• [GIVEN INSTRUCTION] Please rewrite the turkey casserole recipe between "Ingredients" and "1/2 cup water)", inclusive, substituting "tamari" for each "soy sauce".

• [PROVIDED PASSAGE]
====

Norma’s Turkey Casserole

This casserole is a great way to use leftover turkey.

Ingredients
  

  • 3 Tbsp butter
  • 1/2 medium onion, diced
  • 2 stalks celery, chopped
  • 1 small can condensed cream of mushroom soup (11 oz)
  • 1/2 cup sliced mushrooms
  • 1 Tbsp soy sauce
  • 1 pinch salt and pepper (to taste)
  • 1/2 cup chicken broth (or 1 bullion cube and 1/2 cup water)
  • 2 1/2 cups sliced, cooked turkey (or chicken)
  • 1 cup crunchy Chinese chow mein noodles
  • 1/2 cup salted cashews

Instructions
 

  • Melt butter in a large pot. Add onions and celery, and cook until onions are clear but not browned. Stir in cream of mushroom soup, mushrooms, soy sauce, salt & pepper, and chicken broth.
  • Slice or tear cooked turkey into bite-sized pieces, and stir into mixture. Pour into a greased casserole dish and top with crunchy noodles and cashews. Bake in a 350 degree oven for 15-20 minutes, or until thoroughly warmed and bubbling near the edges. (If top begins to brown too quickly, cover with a sheet of foil). Remove from oven and let cool 5 minutes. Makes lots. Enjoy!

Transcript

  • Well, hello, so glad to see you today. I’ve just been leafing through cook books. It seems to be one of my favorite pastimes. Just looking for some new, delicious recipes to share with you, and to share with my family and today I have a very special guest, and I have to say to the whole crew, everybody up in the control room, everybody, let’s shape up, because the boss’ wife is here. Now, for those of you that don’t know, maybe out in the Chicago area or the Kansas City area, we’re glad that you’re part of our program too, but the boss’ wife is Norma Bixler, wife of Russ Bixler, who is our founder and president. And I want to tell you, she has some of the best tasting goodies that she’s making for us today. So, get your papers and pencils ready, and we’re gonna come right back, in just a couple of minutes, right after the special hint, to start the festivities with Norma Bixler. Stay with us. We’ll be right back.

====

• [GIVEN DATA]
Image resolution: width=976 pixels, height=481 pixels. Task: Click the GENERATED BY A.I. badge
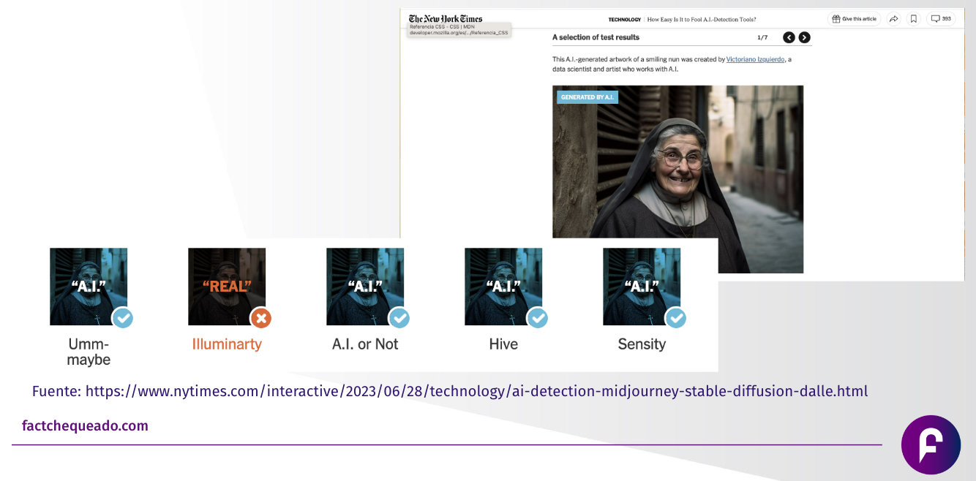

====

• [ANSWER TO THE PROBLEM]
Ingredients
  

  • 3 Tbsp butter
  • 1/2 medium onion, diced
  • 2 stalks celery, chopped
  • 1 small can condensed cream of mushroom soup (11 oz)
  • 1/2 cup sliced mushrooms
  • 1 Tbsp tamari
  • 1 pinch salt and pepper (to taste)
  • 1/2 cup chicken broth (or 1 bullion cube and 1/2 cup water)